What options do you need to think about?

There are three options to consider with an unplanned pregnancy:

  1. Continuing with the pregnancy and raising the child.
  2. Continuing with the pregnancy, adoption or alternative care.
  3. Terminating the pregnancy, otherwise known as an abortion.

At this stage it can be helpful to talk to someone you know and trust. Many people find it is useful to speak to a professional.
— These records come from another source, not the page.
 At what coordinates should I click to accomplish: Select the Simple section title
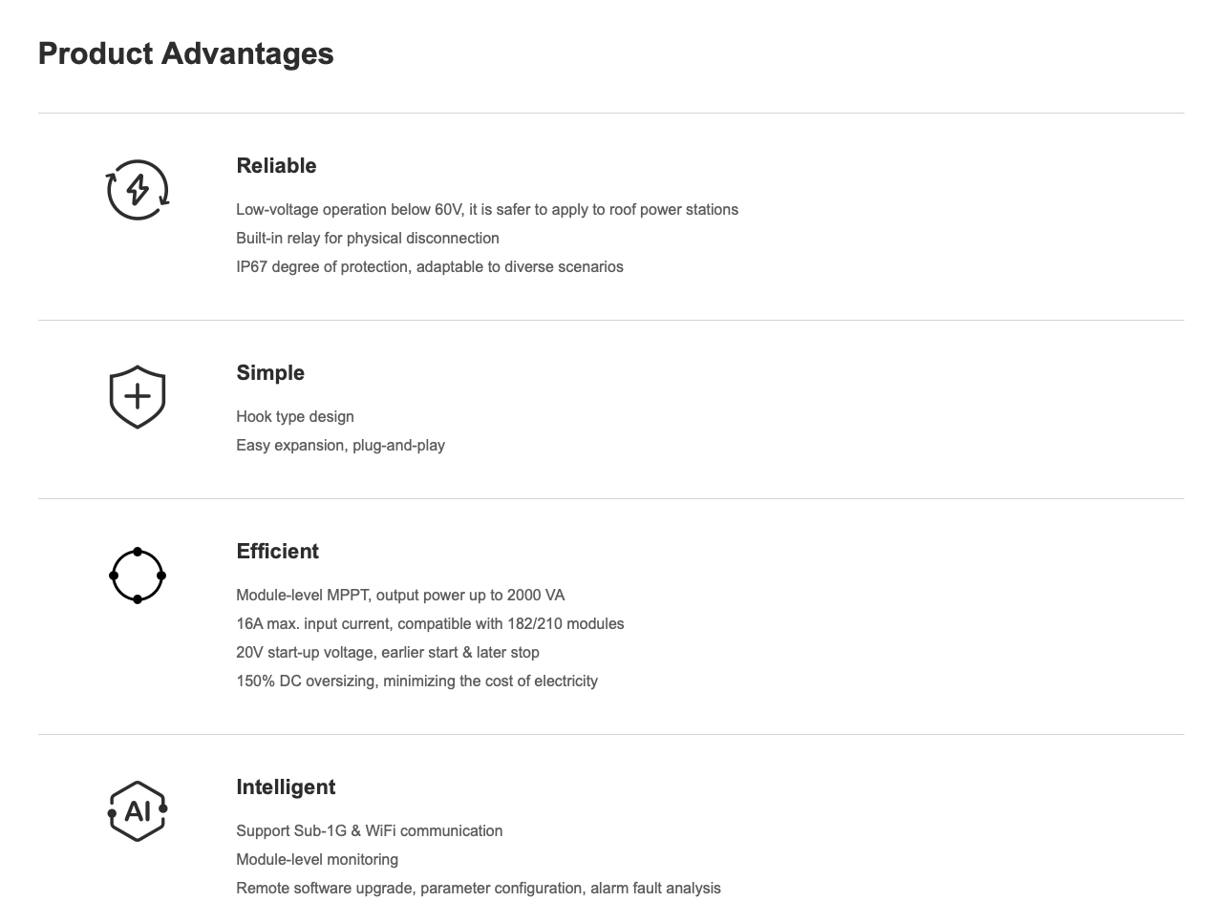tap(270, 373)
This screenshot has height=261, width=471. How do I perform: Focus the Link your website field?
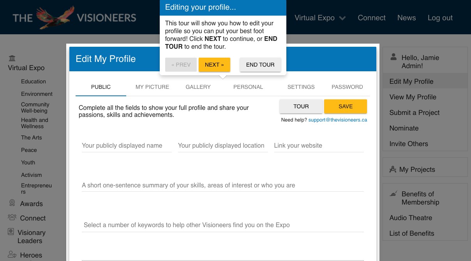click(x=318, y=146)
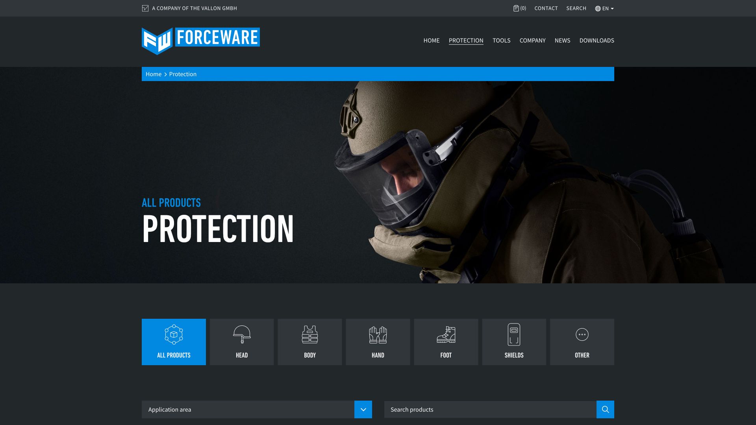This screenshot has height=425, width=756.
Task: Select the Shields category icon
Action: click(x=514, y=334)
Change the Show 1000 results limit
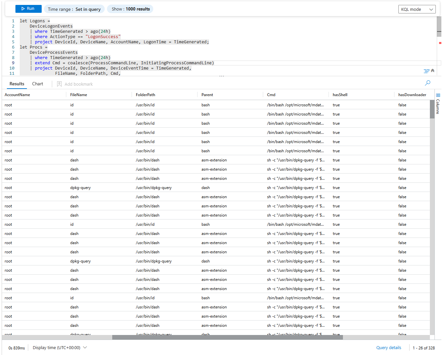The width and height of the screenshot is (444, 355). click(x=130, y=9)
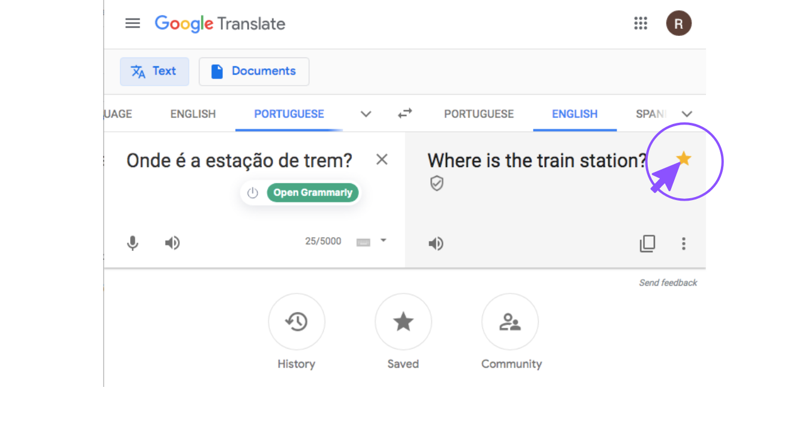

If you feel you need someone else to talk to, counsellors can help you work through the emotional, financial and practical issues involved with all of the options available to you.

Information for men

It is up to you how you will involve the father in the decision-making process and this will be affected by the current circumstances of the relationship.
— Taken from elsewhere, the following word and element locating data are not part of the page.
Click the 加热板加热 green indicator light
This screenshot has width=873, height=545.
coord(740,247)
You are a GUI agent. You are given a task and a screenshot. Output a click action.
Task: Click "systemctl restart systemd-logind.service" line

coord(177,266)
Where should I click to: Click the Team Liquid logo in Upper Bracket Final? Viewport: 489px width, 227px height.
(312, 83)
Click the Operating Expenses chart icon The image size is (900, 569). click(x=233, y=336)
You may want to attend counselling together or he may want to talk to someone to discuss his own feelings about the pregnancy. The counsellors at Pregnancy, Birth and Baby are available for all members of your family to talk to.
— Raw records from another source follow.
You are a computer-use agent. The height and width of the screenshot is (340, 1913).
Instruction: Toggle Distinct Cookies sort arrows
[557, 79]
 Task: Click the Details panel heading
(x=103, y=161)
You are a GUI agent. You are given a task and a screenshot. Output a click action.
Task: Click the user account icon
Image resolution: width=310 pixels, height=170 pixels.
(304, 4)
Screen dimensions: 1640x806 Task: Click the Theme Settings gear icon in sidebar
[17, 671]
How Do You Have an Unplanned Pregnancy

Most unintended pregnancies result from not using contraception or from not using it consistently or correctly. To help women, men, and couples prevent or achieve pregnancy, it is essential to understand their pregnancy intentions or reproductive life plan.

Unplanned pregnancies happen for a variety of reasons. Many women, men, and couples want to avoid unintended pregnancy, but don’t know how to prevent it. To help women, men, and couples prevent or achieve pregnancy, it is essential to understand their pregnancy intentions or reproductive life plan.

Unplanned pregnancy occurs when couples or individuals do not want to become pregnant. It is common for people to have various levels of a contraceptive use intention and plan, including prevention (no sex), pregnancy only if they want it, or pregnancy in case they decide that they want it.

The likelihood of an unplanned pregnancy can be reduced by using contraception correctly and consistently. Evidence shows that using contraception can prevent unplanned pregnancies, as well as reduce the number of abortions and maternal deaths around the world.

How Does an Unplanned Pregnancy Happen

Most unintended pregnancies result from not using contraception, or from using contraceptives inconsistently or incorrectly. Accordingly, prevention includes comprehensive sexual education, availability of family planning services, and increased access to a range of effective birth control methods.

Unplanned pregnancy occurs when a couple does not want to have children at the time, or does not intend to have additional children. The most common reason for an unplanned pregnancy is a failure to use contraceptives consistently. In fact, about half of all pregnancies—both wanted and unwanted—are caused by incorrect or inconsistent use of birth control. Prevention includes comprehensive sexual education, availability of family planning services, and increased access to a range of effective birth control methods.

Unplanned pregnancy can happen to anyone. This is why it is important to understand what leads to an unplanned pregnancy, and how to prevent it. Most unintended pregnancies result from not using contraception, or from using contraceptives inconsistently or incorrectly.

Unplanned or unwanted pregnancies occur when birth control is not used, or when it is used inconsistently or incorrectly. In order to prevent these pregnancies, comprehensive sex education programs are needed as well as increased availability of family planning services.

Unplanned pregnancies happen when people don’t use contraception or when they use contraception inconsistently or incorrectly. To prevent unwanted pregnancies, have open conversations with your partner about the types of birth control you both prefer and how often you plan to use it. Then get full medical care (including routine check-ups on all methods), refer to your healthcare provider if necessary, and consider a method that fits your needs.